Now, I could say I was exhausted and failed to see the car clearly parked next to the curb. I could even say the guy sitting in the back seat distracted me by telling me how fabulous my taste in music was. However, none of this is true. I did see the car and the guy I was driving completely ignored my attempts to make conversation. Truth is, I just made a stupid mistake and accidentally sideswiped an SUV. Like any seasoned employee would do, I avoided embarrassment by calling the supervisor office directly rather broadcast my stupidity over radios for all of my coworkers to hear.
“Cruiser supervisor line, this is–”
Prior to this incident, I had a weird maybe-flirtationship with one of my supervisors (it’s not scandalous because he was hired after me, so screw you all) that seemed to be gaining momentum every day. Well, it was him on the phone. At this point I had two choices– hang up because no guy wants to be with a girl who hits stationary objects, or own up to my idiocy.
“Hey, it’s Annie. I…uh, hit a parked car.”

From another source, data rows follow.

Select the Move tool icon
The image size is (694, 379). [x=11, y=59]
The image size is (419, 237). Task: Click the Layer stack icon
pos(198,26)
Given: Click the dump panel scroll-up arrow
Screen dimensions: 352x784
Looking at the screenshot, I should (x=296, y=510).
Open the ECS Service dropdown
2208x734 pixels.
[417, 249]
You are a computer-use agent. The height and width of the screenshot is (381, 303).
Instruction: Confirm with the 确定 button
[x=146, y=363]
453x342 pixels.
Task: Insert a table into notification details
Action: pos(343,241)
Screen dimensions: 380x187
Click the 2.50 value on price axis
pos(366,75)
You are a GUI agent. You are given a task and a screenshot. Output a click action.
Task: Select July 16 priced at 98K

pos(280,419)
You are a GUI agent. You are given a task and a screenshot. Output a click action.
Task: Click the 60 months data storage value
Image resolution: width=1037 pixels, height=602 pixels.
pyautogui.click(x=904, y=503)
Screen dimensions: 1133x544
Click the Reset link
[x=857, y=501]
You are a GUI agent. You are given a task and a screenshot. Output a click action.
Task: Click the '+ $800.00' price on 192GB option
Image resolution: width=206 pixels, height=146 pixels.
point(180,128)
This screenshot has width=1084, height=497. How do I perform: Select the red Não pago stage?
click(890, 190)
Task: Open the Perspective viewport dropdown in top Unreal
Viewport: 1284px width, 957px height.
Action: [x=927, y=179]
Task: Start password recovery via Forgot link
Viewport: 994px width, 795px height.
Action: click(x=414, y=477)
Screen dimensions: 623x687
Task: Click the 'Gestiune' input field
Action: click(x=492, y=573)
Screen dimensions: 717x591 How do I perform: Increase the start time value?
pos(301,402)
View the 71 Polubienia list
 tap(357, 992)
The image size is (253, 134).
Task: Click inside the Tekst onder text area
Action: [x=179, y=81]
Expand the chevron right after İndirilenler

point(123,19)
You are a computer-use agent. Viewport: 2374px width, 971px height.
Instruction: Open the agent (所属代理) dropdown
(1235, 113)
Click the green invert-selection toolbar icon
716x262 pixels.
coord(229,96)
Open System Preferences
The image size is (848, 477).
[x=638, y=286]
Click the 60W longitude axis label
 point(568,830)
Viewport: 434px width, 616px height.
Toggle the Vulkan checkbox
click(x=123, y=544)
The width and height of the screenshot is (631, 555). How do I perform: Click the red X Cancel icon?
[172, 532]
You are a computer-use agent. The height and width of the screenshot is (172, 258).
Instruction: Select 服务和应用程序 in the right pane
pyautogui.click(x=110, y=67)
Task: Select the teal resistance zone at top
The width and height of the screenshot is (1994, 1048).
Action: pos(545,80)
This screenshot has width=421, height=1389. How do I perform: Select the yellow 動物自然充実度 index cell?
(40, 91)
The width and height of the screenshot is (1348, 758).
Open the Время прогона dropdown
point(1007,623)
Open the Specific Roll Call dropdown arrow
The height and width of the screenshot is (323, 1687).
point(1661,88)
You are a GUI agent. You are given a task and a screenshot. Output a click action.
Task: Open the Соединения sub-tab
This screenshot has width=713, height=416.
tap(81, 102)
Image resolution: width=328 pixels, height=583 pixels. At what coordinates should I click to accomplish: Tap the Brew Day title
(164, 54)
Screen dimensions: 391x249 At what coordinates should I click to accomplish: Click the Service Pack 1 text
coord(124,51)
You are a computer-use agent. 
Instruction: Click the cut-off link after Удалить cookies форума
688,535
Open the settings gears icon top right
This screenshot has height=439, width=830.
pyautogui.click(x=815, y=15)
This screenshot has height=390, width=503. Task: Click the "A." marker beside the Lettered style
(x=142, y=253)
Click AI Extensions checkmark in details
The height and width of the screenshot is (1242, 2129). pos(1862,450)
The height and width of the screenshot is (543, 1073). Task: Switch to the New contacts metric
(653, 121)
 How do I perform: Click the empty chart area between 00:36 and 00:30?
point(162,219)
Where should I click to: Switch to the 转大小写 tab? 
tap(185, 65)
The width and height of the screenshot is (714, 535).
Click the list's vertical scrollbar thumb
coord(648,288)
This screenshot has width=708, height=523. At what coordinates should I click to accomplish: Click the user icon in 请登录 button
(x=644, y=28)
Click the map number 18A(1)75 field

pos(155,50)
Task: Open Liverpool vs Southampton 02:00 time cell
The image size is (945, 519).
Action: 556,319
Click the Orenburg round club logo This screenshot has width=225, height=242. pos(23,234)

“No, seriously. I hit a car.”
“Stay put. I’ll be there soon.”
That left me with five minutes to come up with words that both made it sound like it was the innocent parked car’s fault and made me sound like I was still kinda-maybe desirable. I came up with nothing but four-letter obscenities by the time he arrived and asked me what happened, to which I repeatedly replied, “I’m stupid.” It was taken care of in less than half an hour, and I didn’t completely die of embarrassment even when he saw my fugly driver’s license photo. Go me!
But because I liked him and had the tiniest amount of hope my mistake didn’t completely turn him off from the possibility of
boning dating me, I did something dumb and said I didn’t want to go back to work yet. I climbed in the back to show him I had no intention of driving to the office, and he humored me by not forcing the keys into my hand, throwing me in the front seat, and pressing my foot to the gas pedal. I figured he really didn’t want to go back either because we ended up sitting and talking for over an hour in the van of damaged dreams. And he even denied thinking my ID picture was hideous. It was lovely.
And in typical Annie’s Shitty Life fashion, he never spoke to me again in person or via text. I think he blocked me on Facebook, too. He doesn’t know I regularly stalk his Twitter, though.
Just kidding. Months later, he’s still around and he’s still kind of, really, insanely awesome.